Lines from the one containing "Click the search magnifier icon in header" through the last line of the records below need to be repeated exactly; nothing else, and no pictures.

BEGIN

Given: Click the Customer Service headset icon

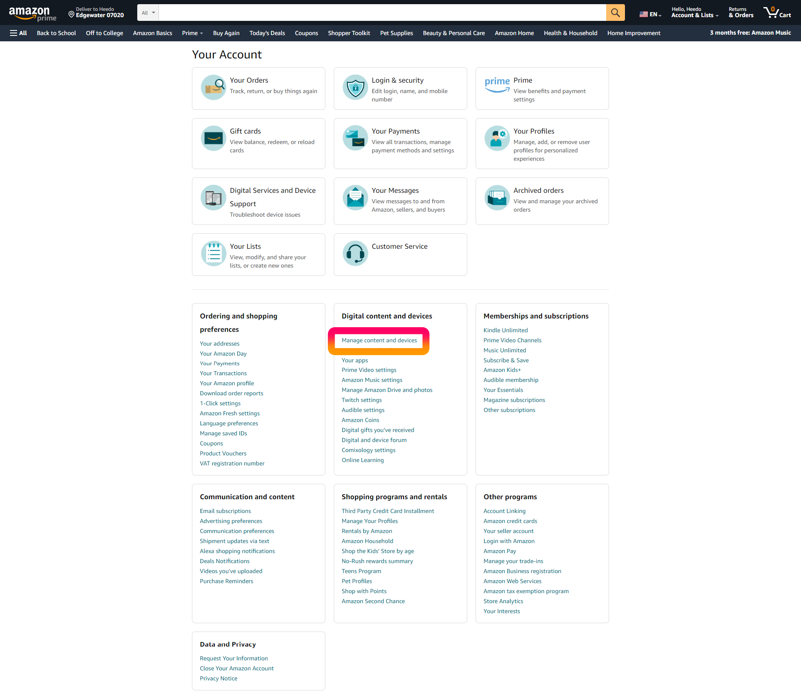Looking at the screenshot, I should pyautogui.click(x=355, y=253).
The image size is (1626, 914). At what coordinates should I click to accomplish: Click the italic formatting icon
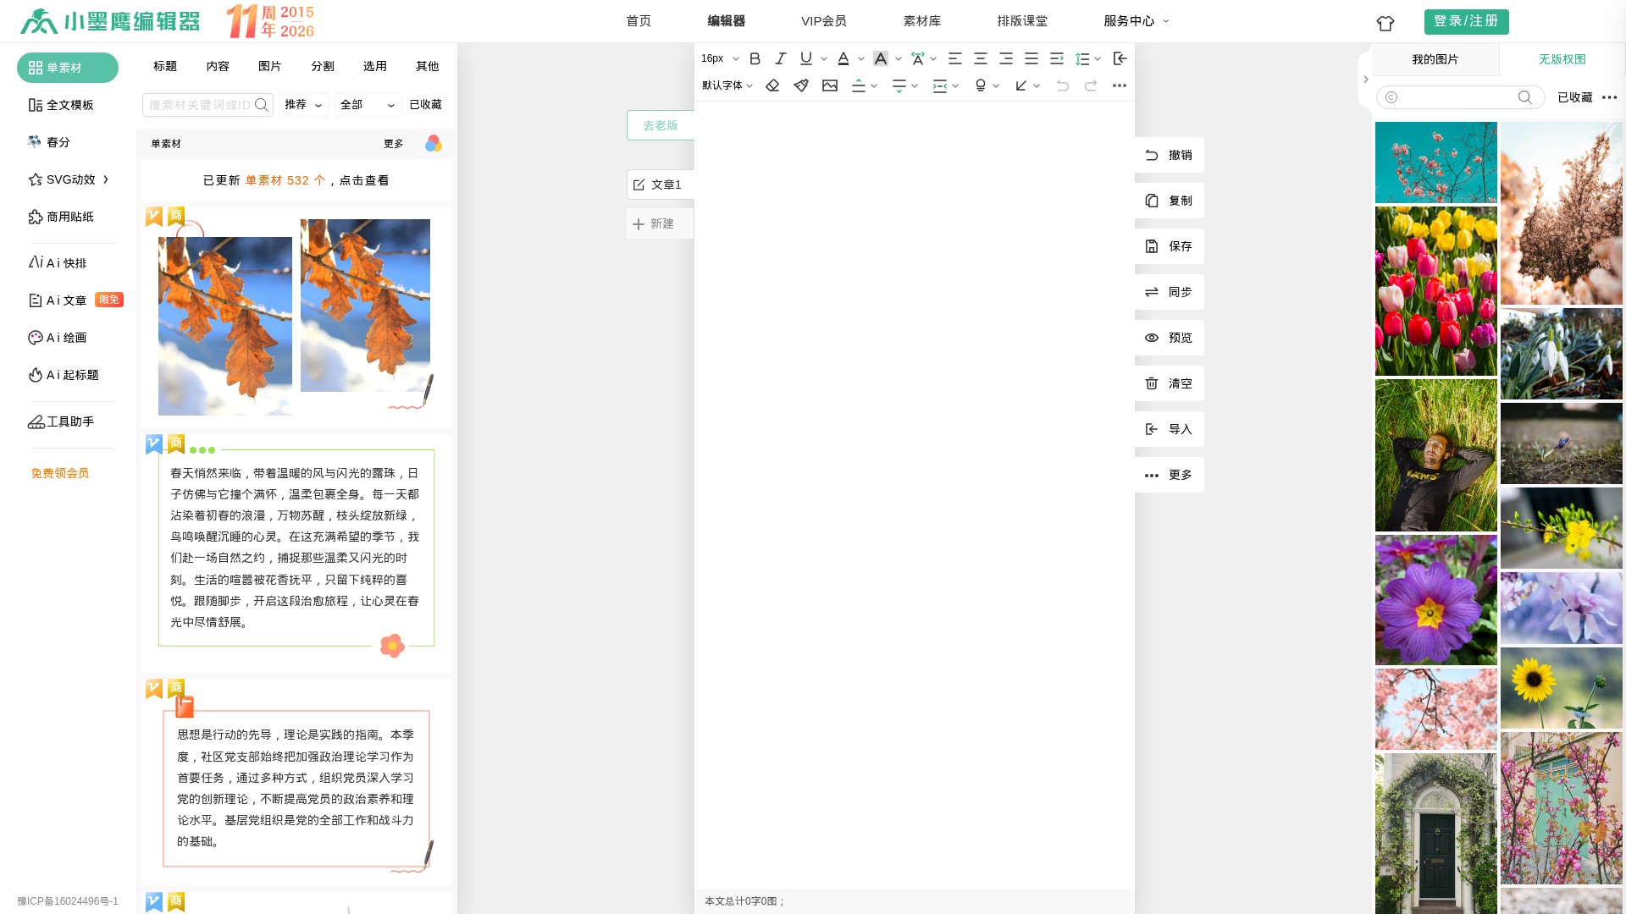point(780,58)
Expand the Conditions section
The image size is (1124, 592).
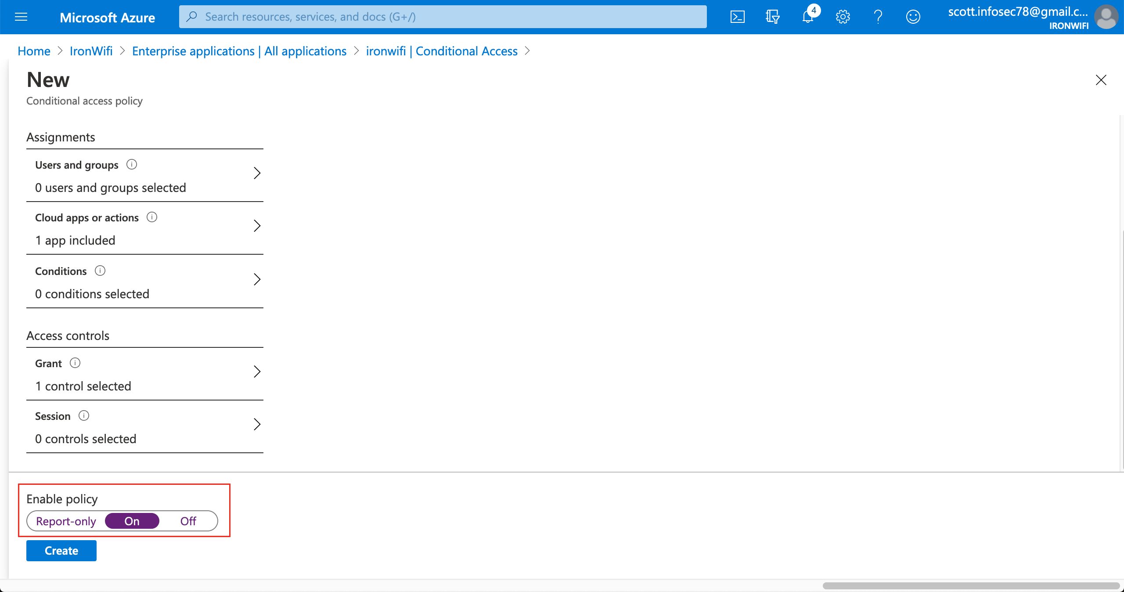tap(257, 279)
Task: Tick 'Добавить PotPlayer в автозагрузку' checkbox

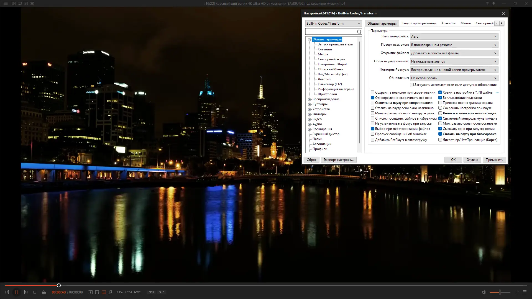Action: point(373,140)
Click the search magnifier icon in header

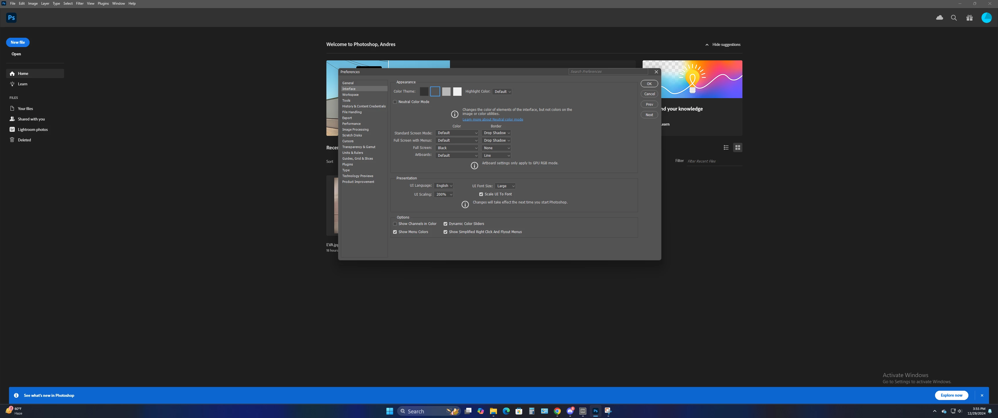954,18
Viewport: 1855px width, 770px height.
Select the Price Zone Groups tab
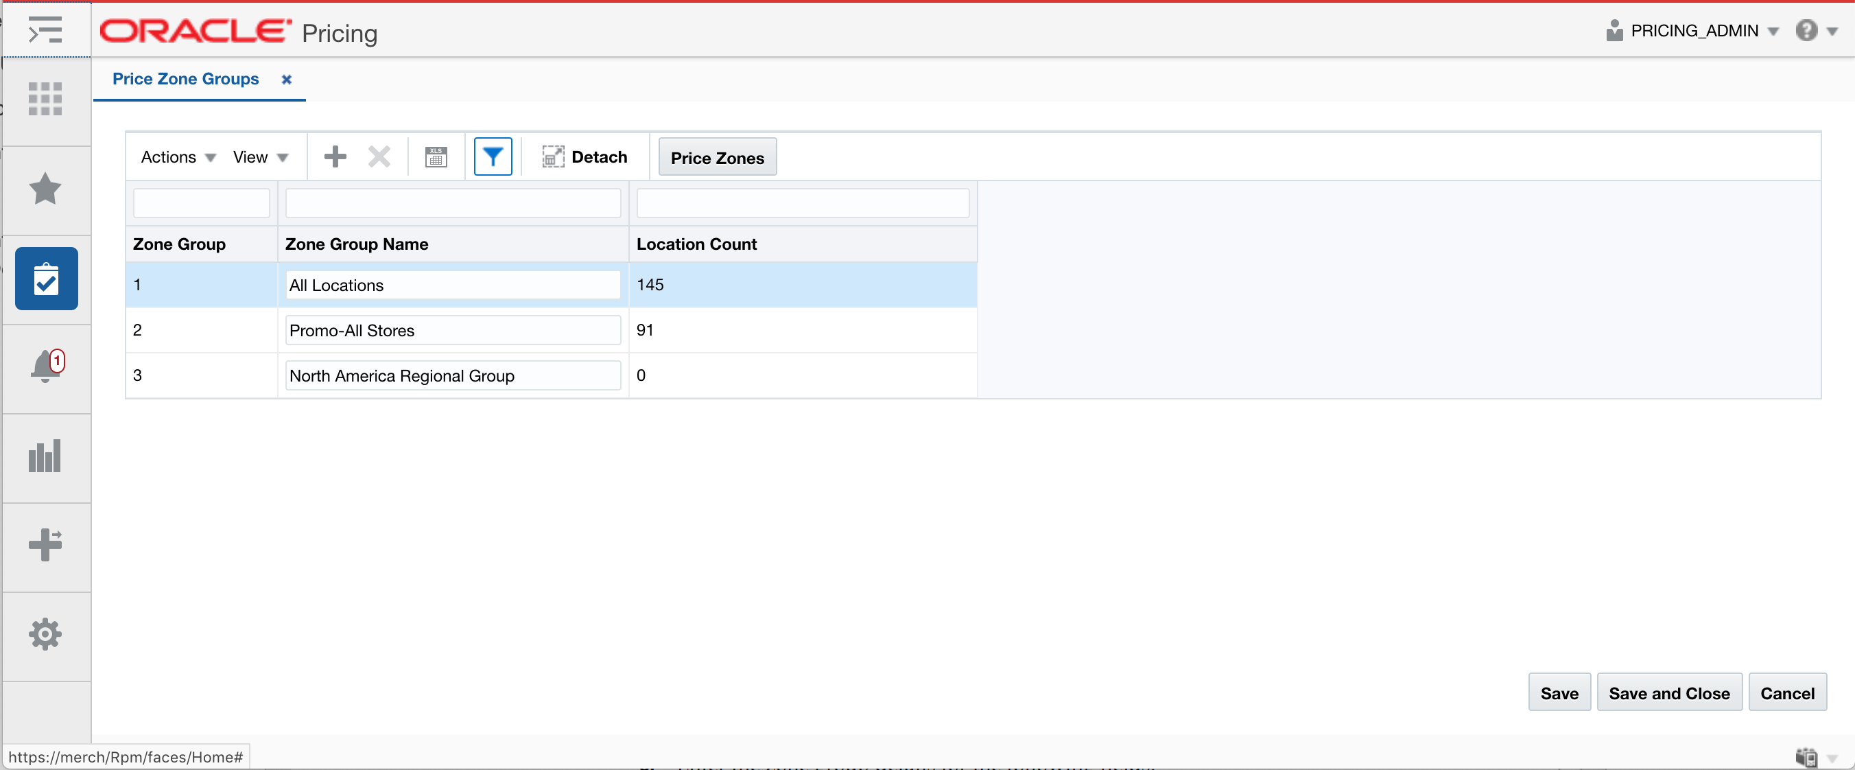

END

**RESPONSE**
Click the search magnifier icon in header

954,18
Viewport: 1855px width, 770px height.
Select the Price Zone Groups tab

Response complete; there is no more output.